Once you reach the line with "Task: Close the Usage dialog" in the material below, copy each line exactly up to and including the line with "The width and", and skip the pictures.

-------- PROVIDED RECORDS

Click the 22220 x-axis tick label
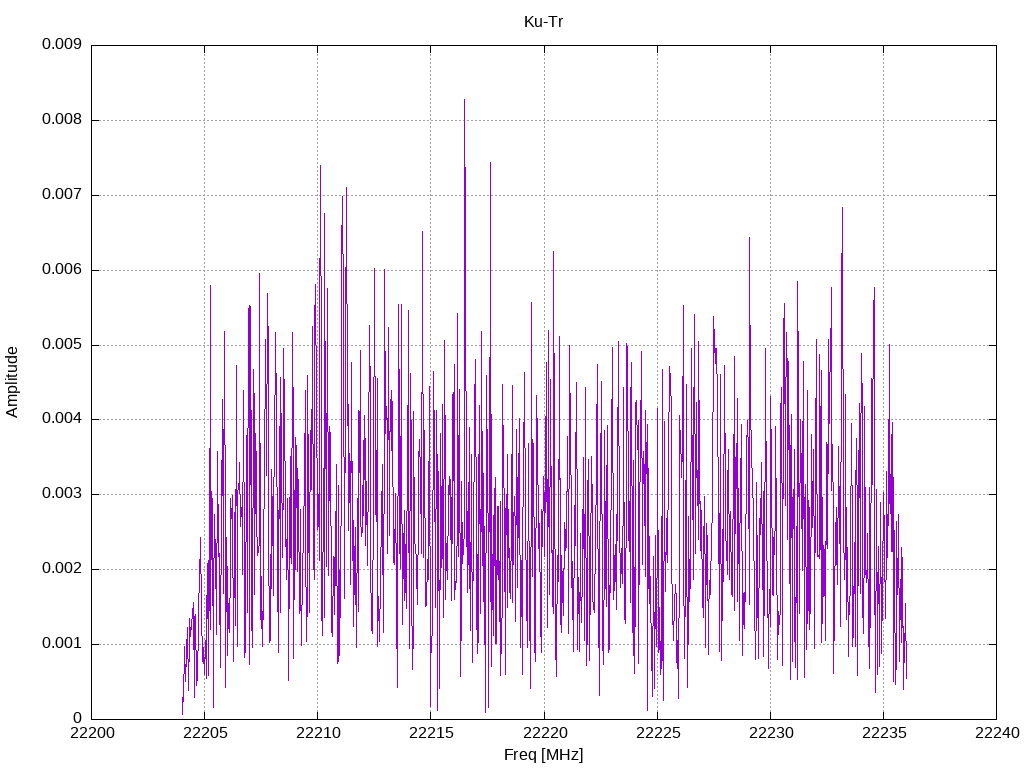 [x=544, y=733]
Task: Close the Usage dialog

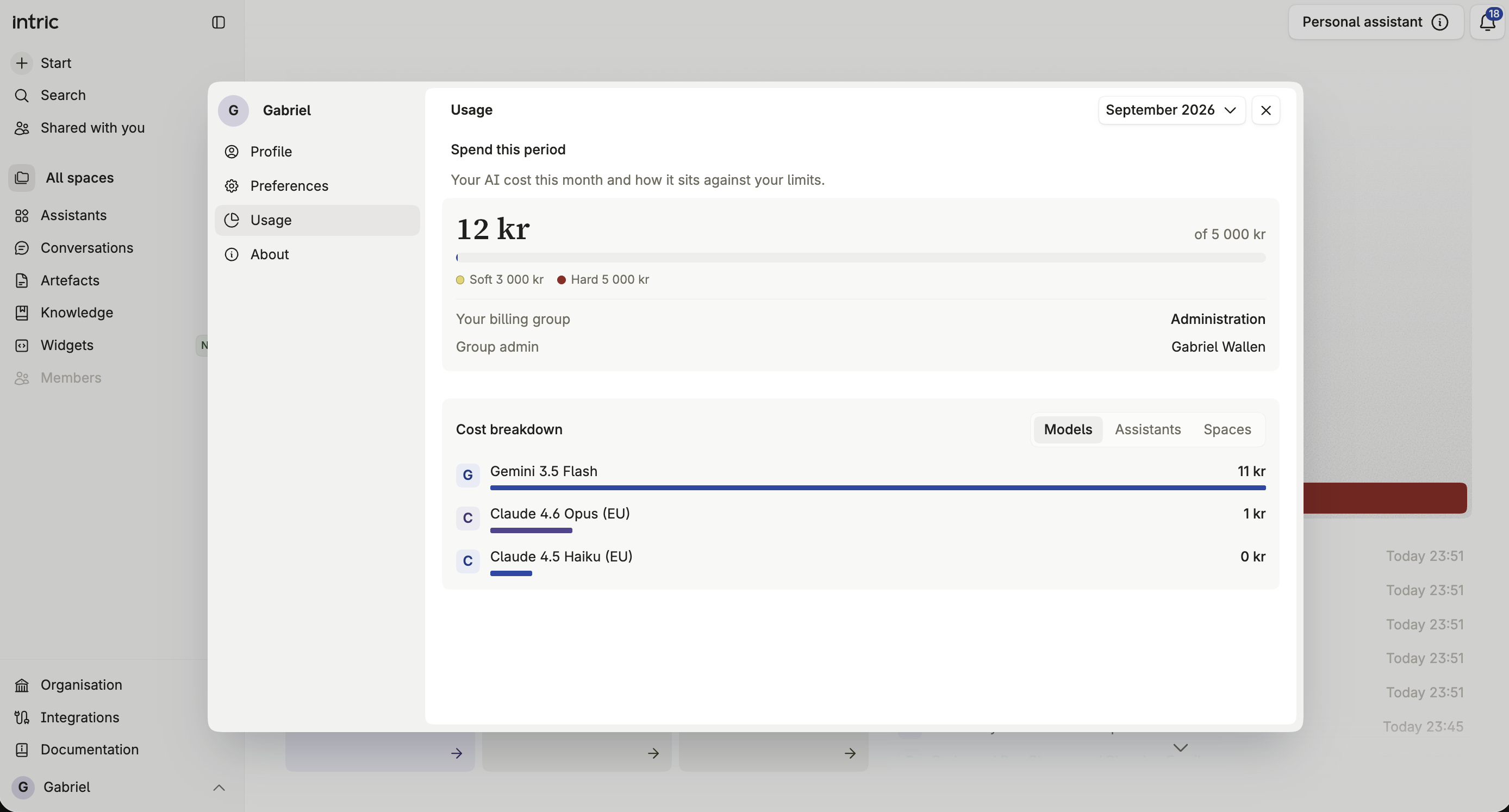Action: [x=1265, y=110]
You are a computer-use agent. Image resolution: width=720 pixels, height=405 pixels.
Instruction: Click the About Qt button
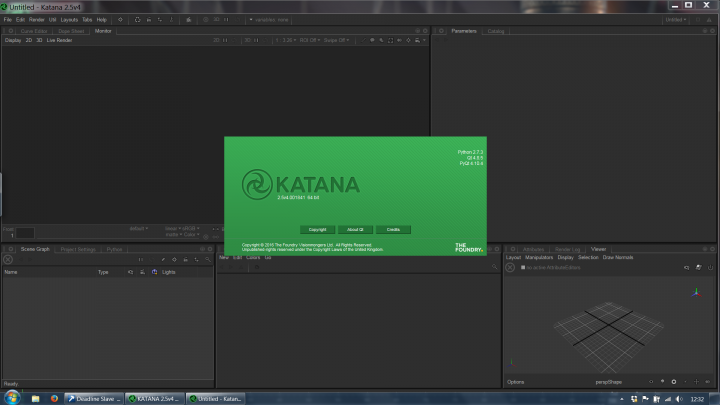(356, 229)
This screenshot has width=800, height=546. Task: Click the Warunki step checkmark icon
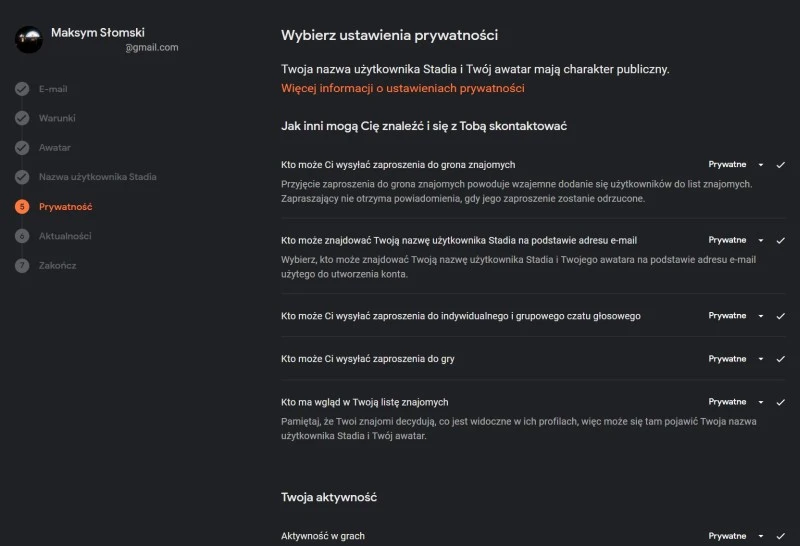(22, 118)
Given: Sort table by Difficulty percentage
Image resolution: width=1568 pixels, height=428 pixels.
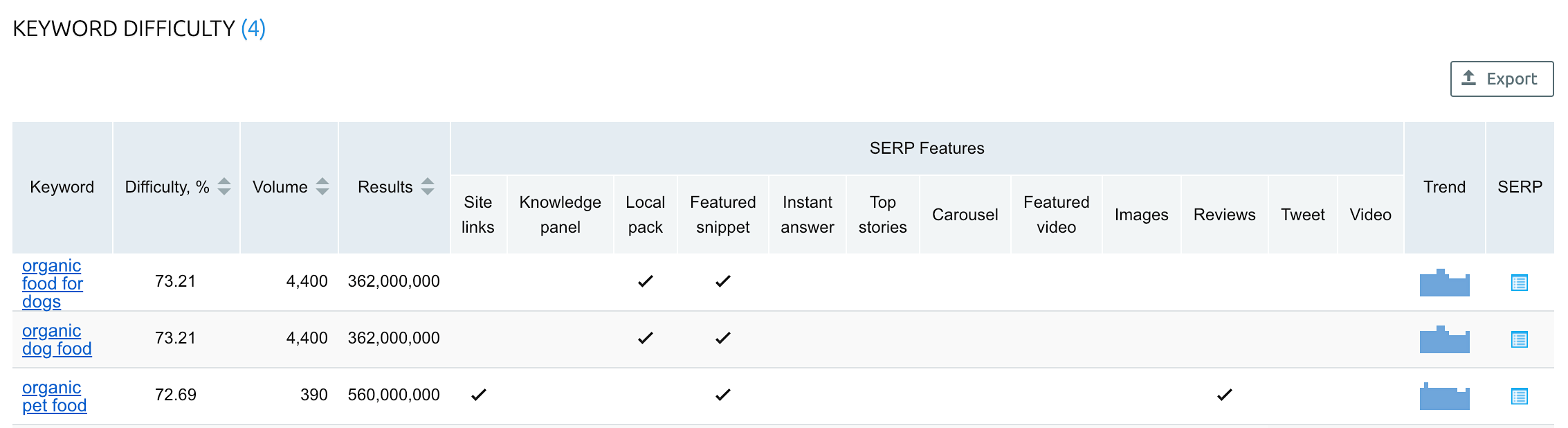Looking at the screenshot, I should [224, 187].
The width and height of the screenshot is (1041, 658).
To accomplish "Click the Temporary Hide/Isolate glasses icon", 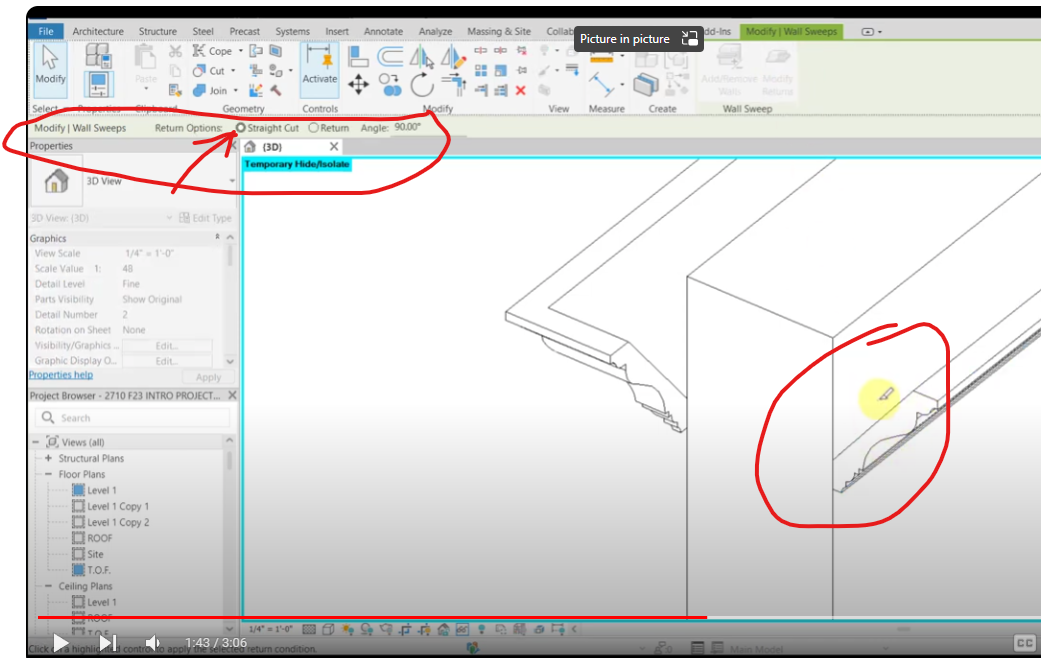I will 462,630.
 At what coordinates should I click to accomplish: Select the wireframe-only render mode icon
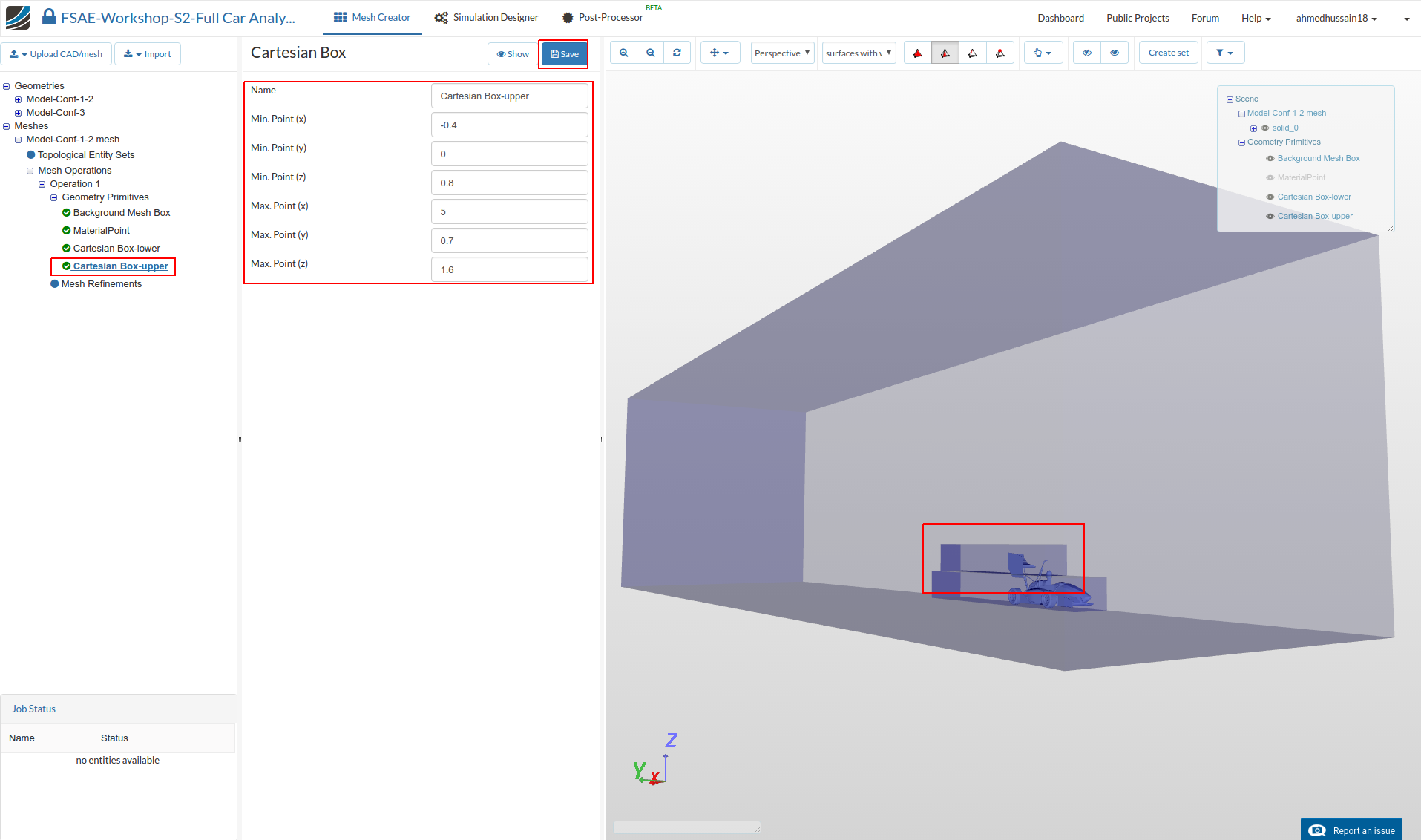972,53

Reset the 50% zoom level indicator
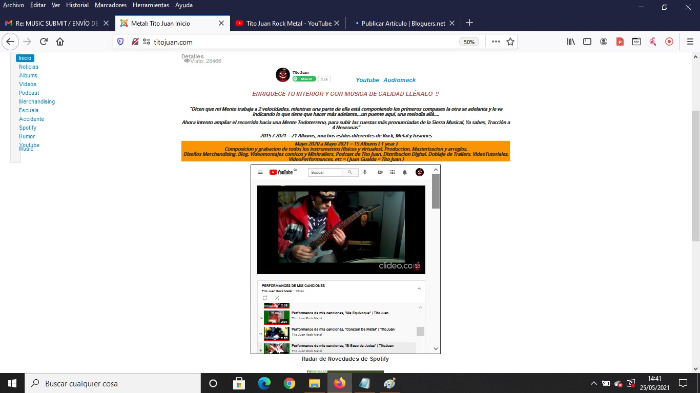[469, 42]
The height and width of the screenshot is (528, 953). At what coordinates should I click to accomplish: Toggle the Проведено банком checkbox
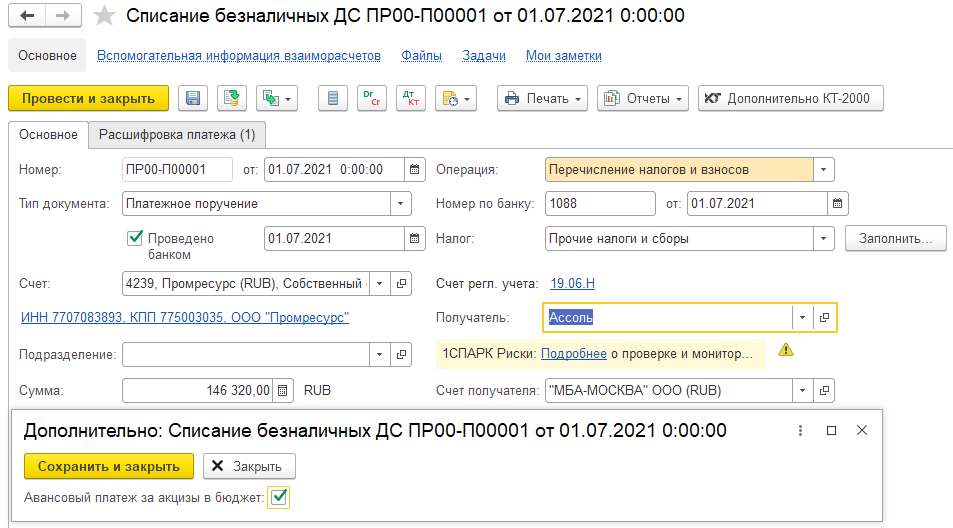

----------------

**TASK OUTPUT**
Task: Close the Usage dialog

Action: [x=1265, y=110]
You are a computer-use agent. Image resolution: width=720 pixels, height=405 pixels.
Instruction: Click the About Qt button
(356, 229)
This screenshot has width=800, height=546. Task: Click the Warunki step checkmark icon
(22, 118)
Given: Sort table by Difficulty percentage
Image resolution: width=1568 pixels, height=428 pixels.
Looking at the screenshot, I should [224, 187].
The width and height of the screenshot is (1041, 658).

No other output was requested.